Figure 1: Schistocytes seen on patient’s peripheral blood smear.
Discussion
TMA has been seen in solid organ and bone marrow transplant patients with tacrolimus therapy. It is more commonly seen after renal transplant, although cases in lung, heart and liver transplants have been reported. It is more commonly seen in female recipients and its incidence appears independent of dose and duration of tacrolimus therapy. If left untreated, tacrolimus induced TMA can have significant mortality. In most cases, cessation of tacrolimus with substitution of cyclosporine and use of plasmapheresis is an effective treatment, often with complete recovery. Cases of TMA secondary to cyclosporine have also been reported in renal transplant patients, although the incidence is rare [3].
The mechanism of acquired TTP can be explained by deficiency of von-Willebrand factor-cleaving (VWFCP) also known by the acronym ADAMTS13. ADAMTS13 is a zinc-containing metalloprotease enzyme that cleaves ultra large von-Willebrand factor (vWF) multimers into monomers. A procoagulant state arises, leading to multi-organ ischemia from deficient ADAMTS13 activity and accumulation of ultra large vWF multimers in the circulation.

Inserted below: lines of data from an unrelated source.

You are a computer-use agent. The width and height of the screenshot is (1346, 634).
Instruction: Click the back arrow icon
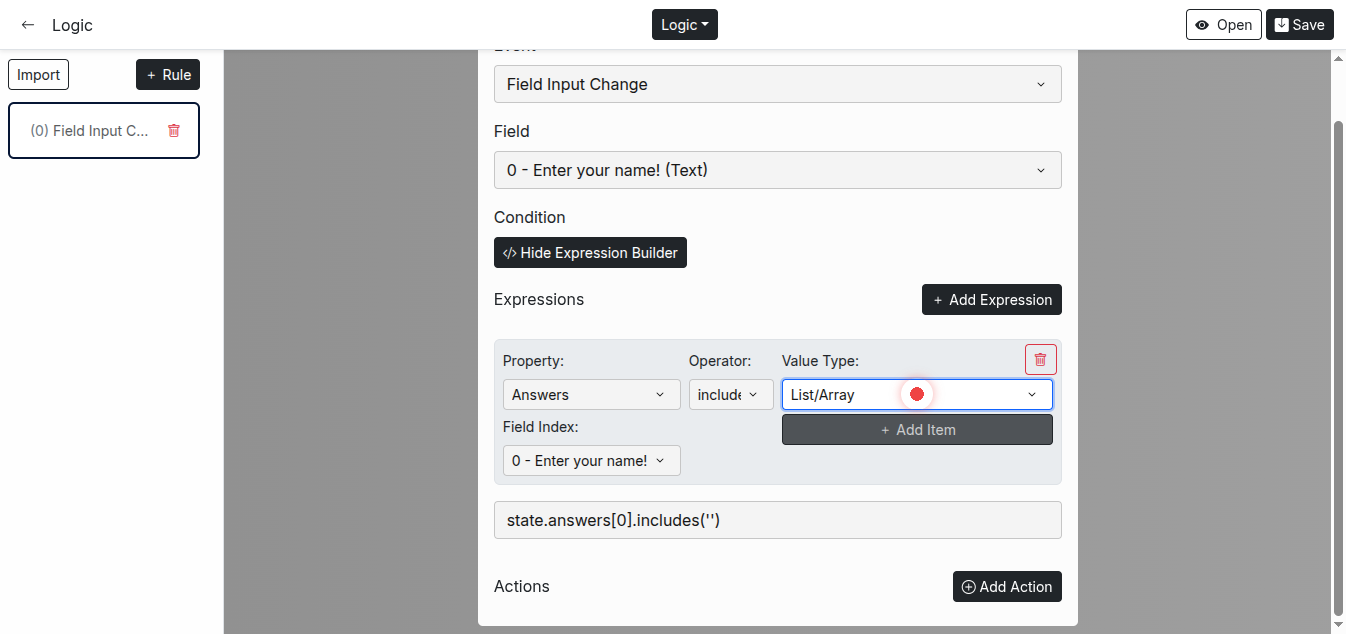[28, 25]

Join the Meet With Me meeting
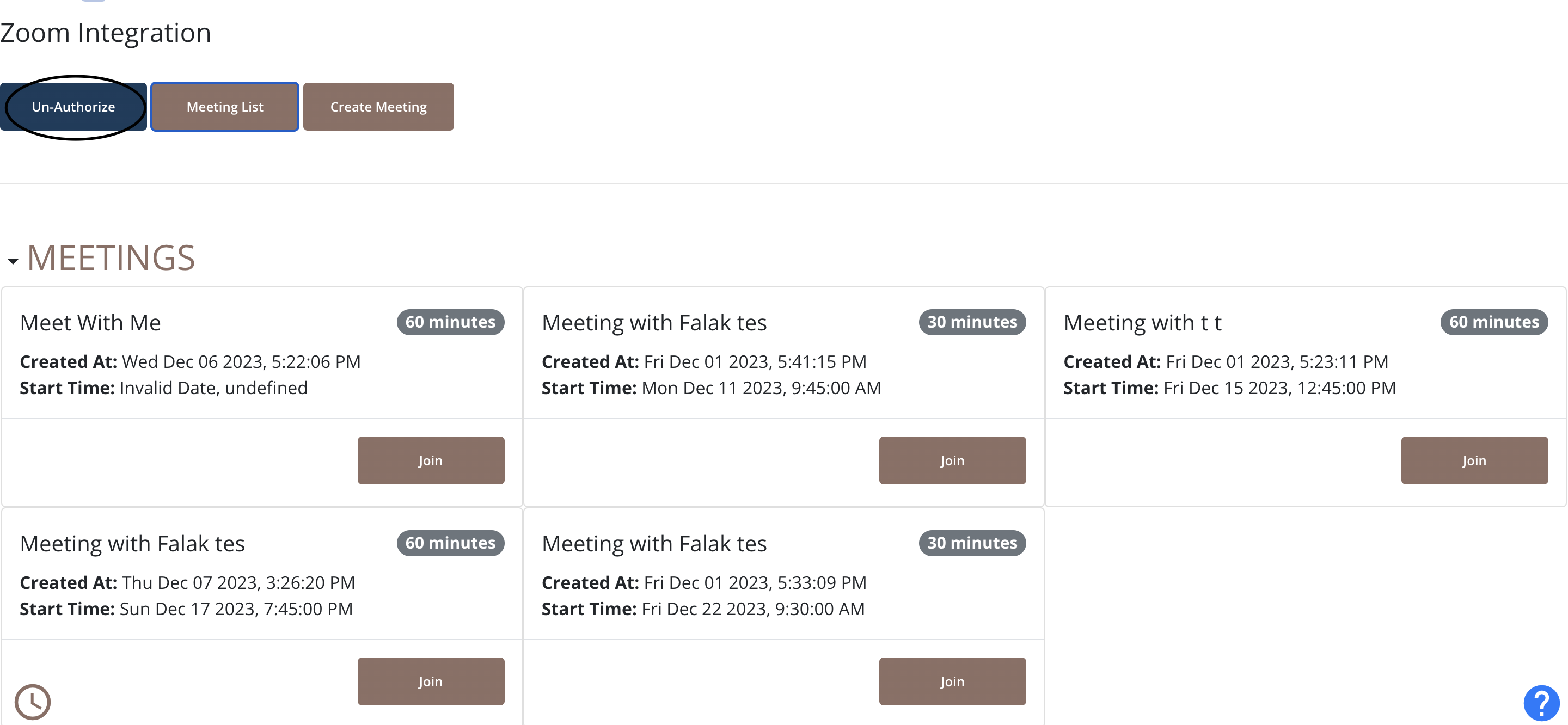(430, 461)
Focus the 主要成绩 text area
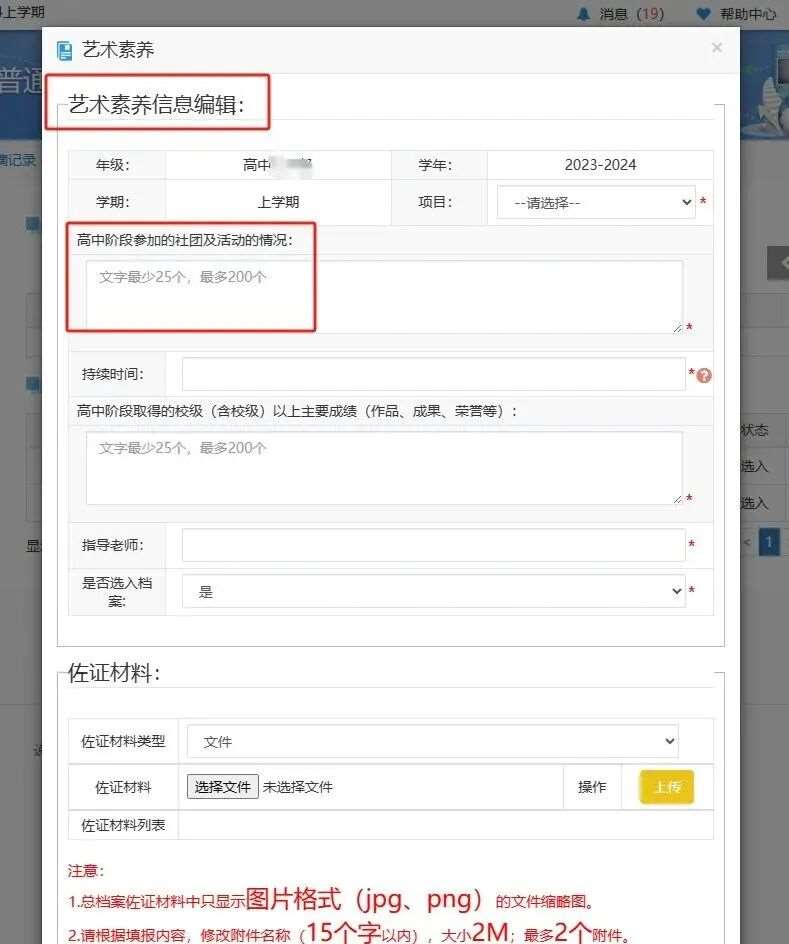This screenshot has height=944, width=789. coord(384,467)
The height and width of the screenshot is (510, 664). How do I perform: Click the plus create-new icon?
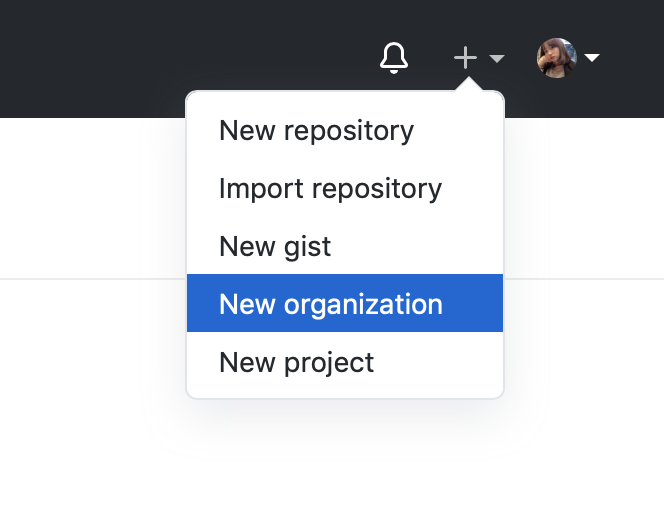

Not all the features of the classic pentad of TTP (microangiopathic hemolytic anemia, thrombocytopenia, fever, neurological manifestations, and renal involvement) may be present in patients with acquired TTP. A majority of patients, up to 60%, will only demonstrate partial features of TTP [4]. An earlier diagnosis can be made by measuring ADAMTS13 activity and anti- ADAMTS titers in patients when there is a strong clinical suspicion of TTP [5]. It is important that the diagnosis be made early so that prompt treatment of TTP can be initiated. The initial treatment of choice is therapeutic plasma exchange for acquired TTP with demonstrable autoantibodies. Immunomodulatory therapies, including corticosteroids, rituximab, vincristine, cyclosporine, cyclophosphamide, should be considered to eliminate autoantibodies for a sustained remission (Table 1) [6].
The clinical presentation in our patient was initially partial with evidence of persistent thrombocytopenia and encephalopathic changes. Our patient’s altered mental status progressively resolved with cessation of tacrolimus and initiation of plasmapheresis. Renal involvement was demonstrated by her decreasing renal function and microthrombi on biopsy. Microvascular thrombosis can lead to platelet aggregation and hemolytic anemia, as demonstrated by her thrombocytopenia, schistocytes on blood smear, low haptoglobin and elevated LDH. ADAMTS13 activity was slightly below normal, which is suggestive of secondary TTP diagnosis rather than primary.
The clinical course and manifestations of acquired TTP are variable and it is important that the transplant surgeon and critical care physician caring for solid organ transplant patients are familiar with the diagnosis and management of this rare, but potentially lifethreatening hematologic disorder.